Выбрать главу

Успел вспомнить то, что утром слышал про Олену от дедушки Ганжи Протасия. Так и так, мол, Кабачкивна воротилась с учебы ненадолго, чтобы только «переселиться», то есть разобрать или продать свое родовое гнездо, а точнее — материнскую хату и дворовые постройки. Сначала поселилась в соседних Воинцах, где и стоит эта хата, но скоро перебралась к Дымским в Мокловоды и на следующий же день нанялась к гэсовцам — сменщицей в ларек. Как раз этого она и добивалась: постоянно находиться среди людей, о которых ей, журналистке, нужно время от времени писать в областную газету.

Значит, это и есть ларек — парусиновая палатка, без сомнения временная и потому похожая на ярмарочную.

— Прости, если не так встречаю. — Ее тихий голос кольнул меня в сердце.

— Добрый день… Олена.

Мы взялись за руки и молчали, растроганные.

Ее неожиданно позвали газетчики, а я остался как бы ни при чем. К их компании подойти не решался, ведь там были совсем незнакомые люди. Чтобы скрыть чувство неловкости, уставился на парусиновую палатку. «Вот наша хата», — похвасталась Олена. Теперь все — будь то мелочь или нечто значительное — вызывало во мне интерес, желание внимательно приглядеться к этому предмету, чувство радости оттого, что все здесь в какой-то степени имеет отношение к ней, к Олене, к девушке, которую я так долго ищу. Которую хочу узнавать всю жизнь.

Представьте себе такой случай, единственный в своем роде. В Мокловодах его помнят до сих пор. Уже брали, то есть копали, картошку — а она у нас замечательная, рассыпчатая, — однако до бабьего лета было еще далеко.

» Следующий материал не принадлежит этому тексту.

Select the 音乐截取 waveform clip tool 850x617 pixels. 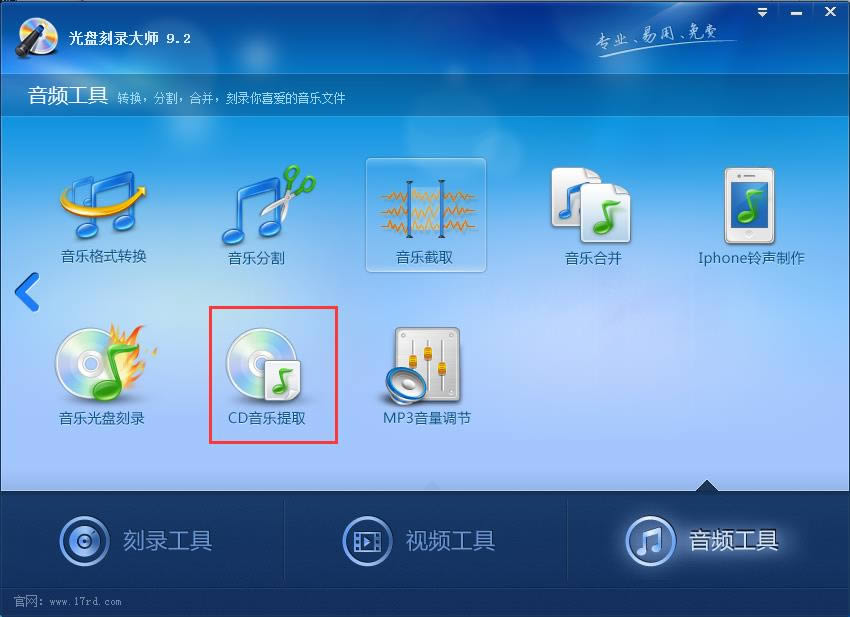pyautogui.click(x=426, y=215)
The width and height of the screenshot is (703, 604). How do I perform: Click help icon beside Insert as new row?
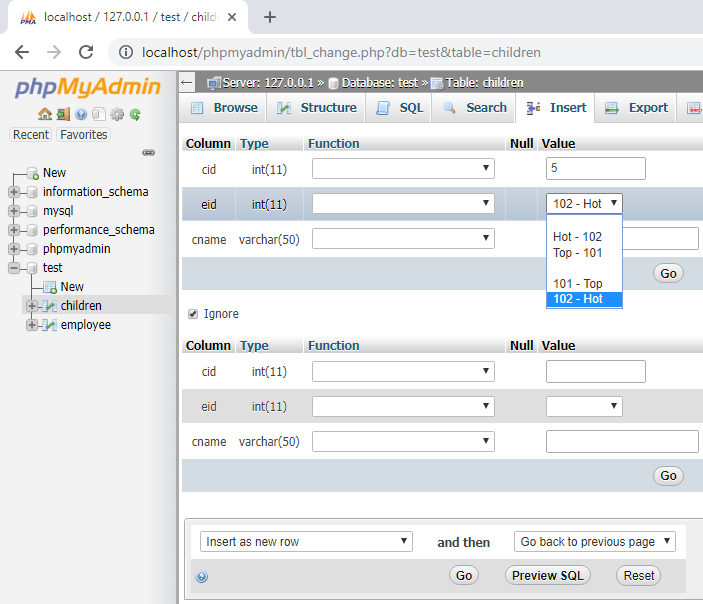pyautogui.click(x=201, y=576)
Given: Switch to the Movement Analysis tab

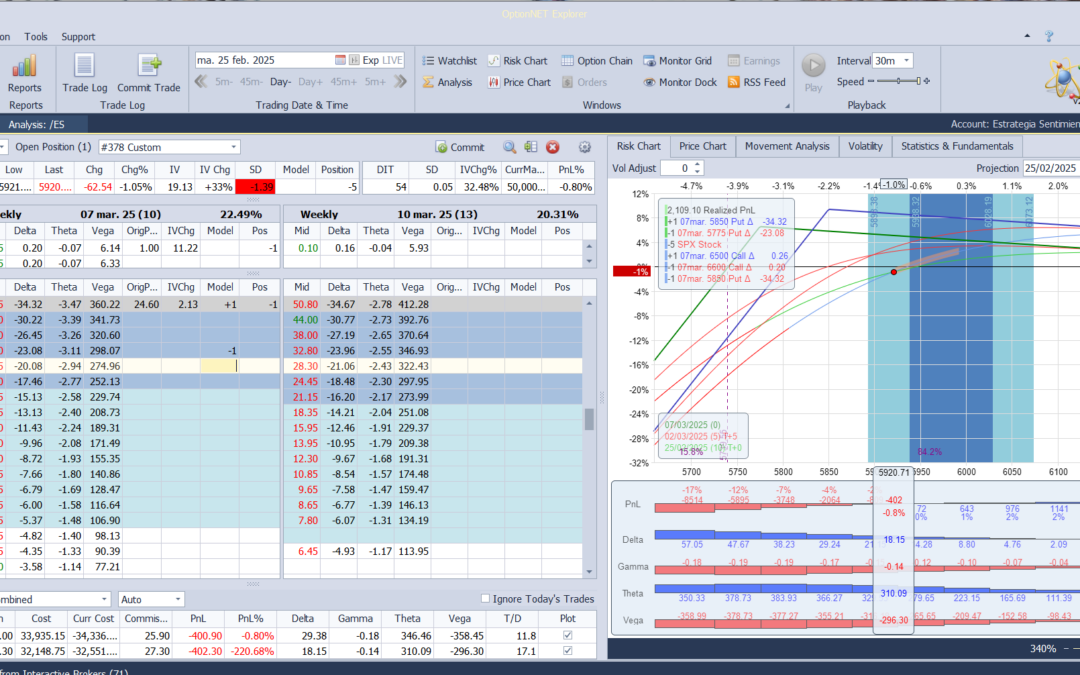Looking at the screenshot, I should point(786,146).

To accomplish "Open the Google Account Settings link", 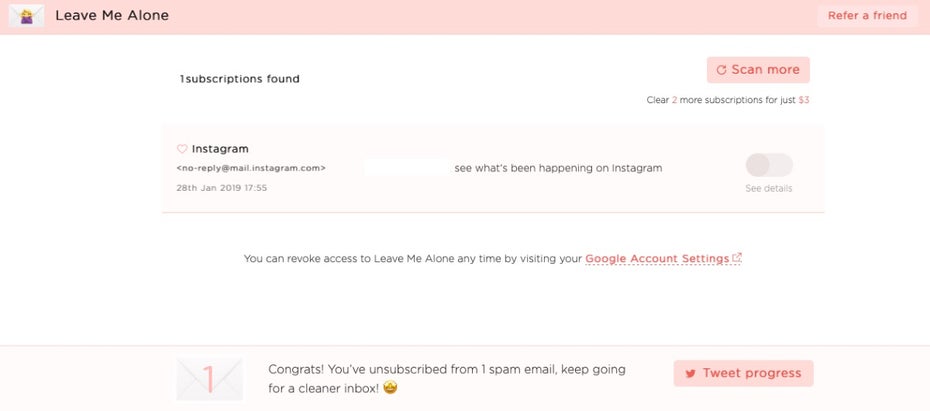I will [x=657, y=259].
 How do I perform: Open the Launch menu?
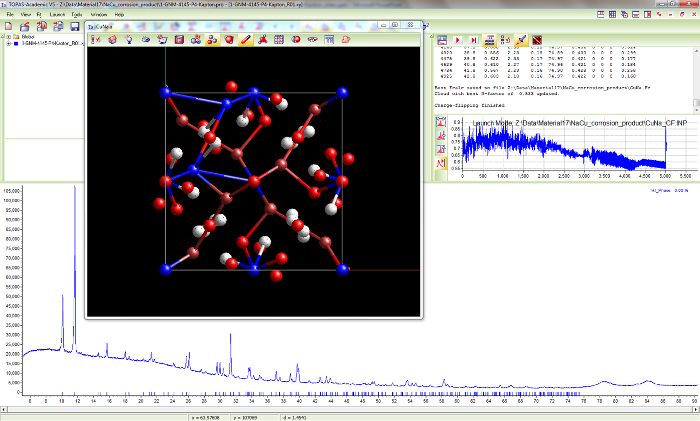[57, 15]
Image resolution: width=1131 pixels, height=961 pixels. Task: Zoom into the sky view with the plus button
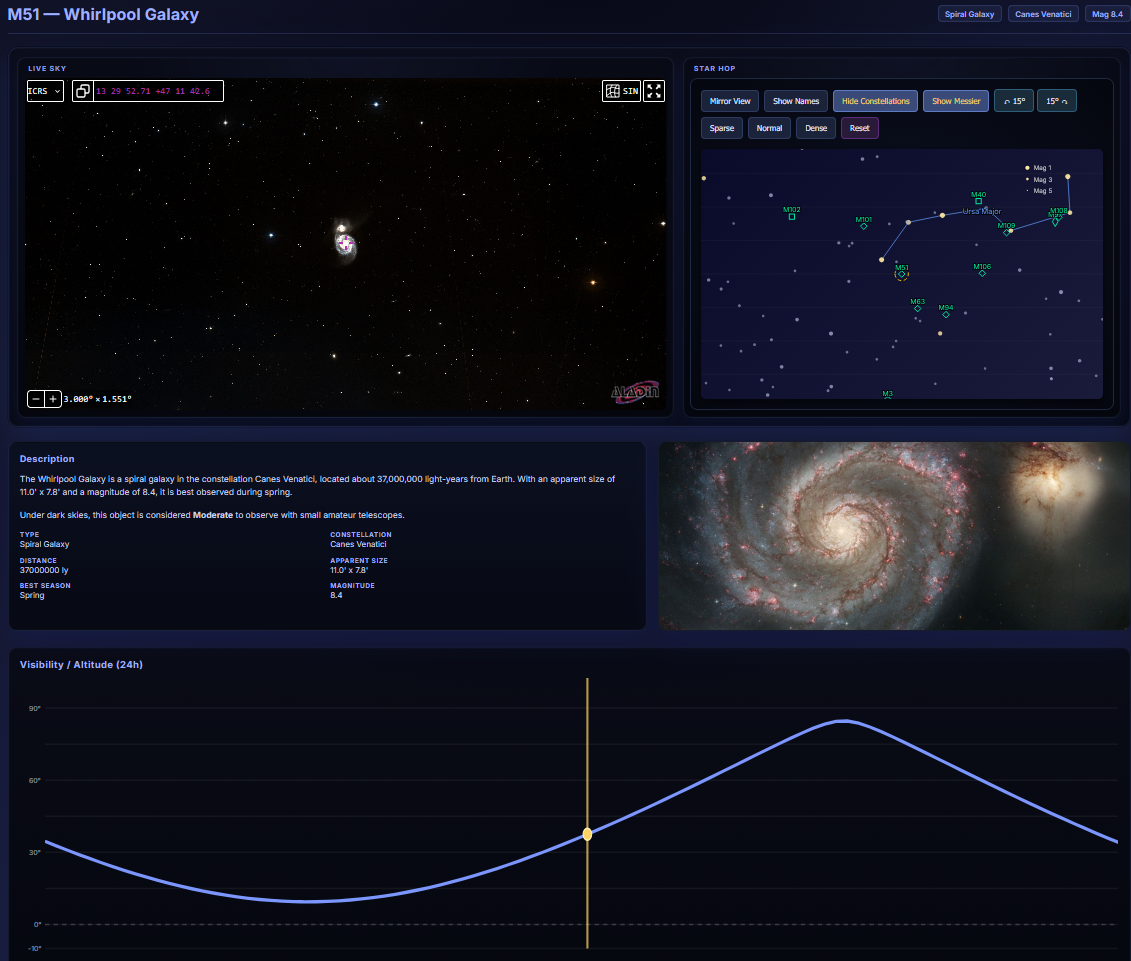[52, 399]
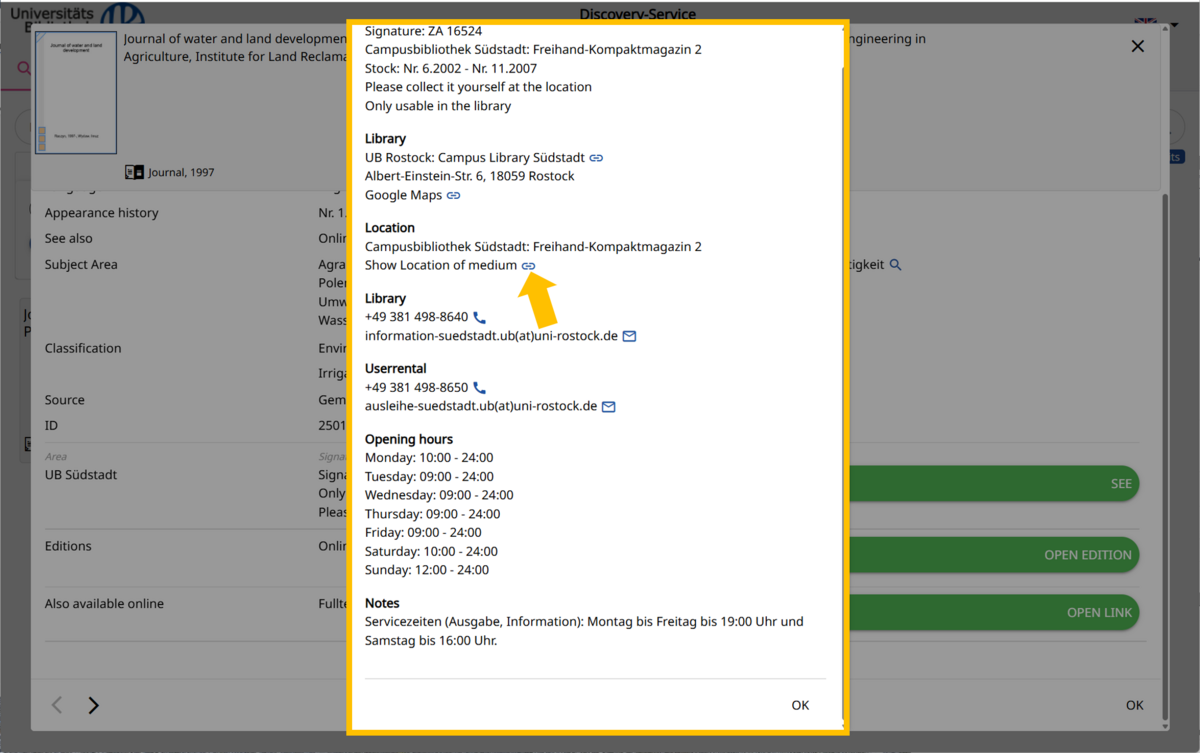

Пастухи гнали с пастбища колхозное стадо — скотины много, а пастухов двое: Василина Дымская да Манька Лутачка. Не успели оглянуться, как одна корова подошла к наваленному кучей картофелю и подавилась картофелиной. Это сразу заметили. Корову обступили пахари-погонщики, вообще все, кто был на картофельном поле, стали судить-рядить, что делать, а корова-то исходит слюной, задыхается. Не бежит от людей, позволяет себя трогать, дрожит, будто конец ей приходит. Помочь никто не берется — страшно. И знаете, кто спас корову? Олена Кабачкивна, а была она еще подростком. Робко поздоровалась с людьми (как раз шла с плавней), мигом сбросила на землю вязанку хвороста (поняла, что к чему) и сунула в кровавую пасть животного свою тонкую детскую руку (туда уже совали палку с железным наконечником, которой обычно очищают плуг от налипшей земли), — засунула по самое плечо… У меня до сих пор мороз по коже. С первой попытки достала картофелину из коровьего горла и, оглядевшись, швырнула ее мимо оторопевших мужчин… Вытерла руку фартуком, перекинула за спину вязанку…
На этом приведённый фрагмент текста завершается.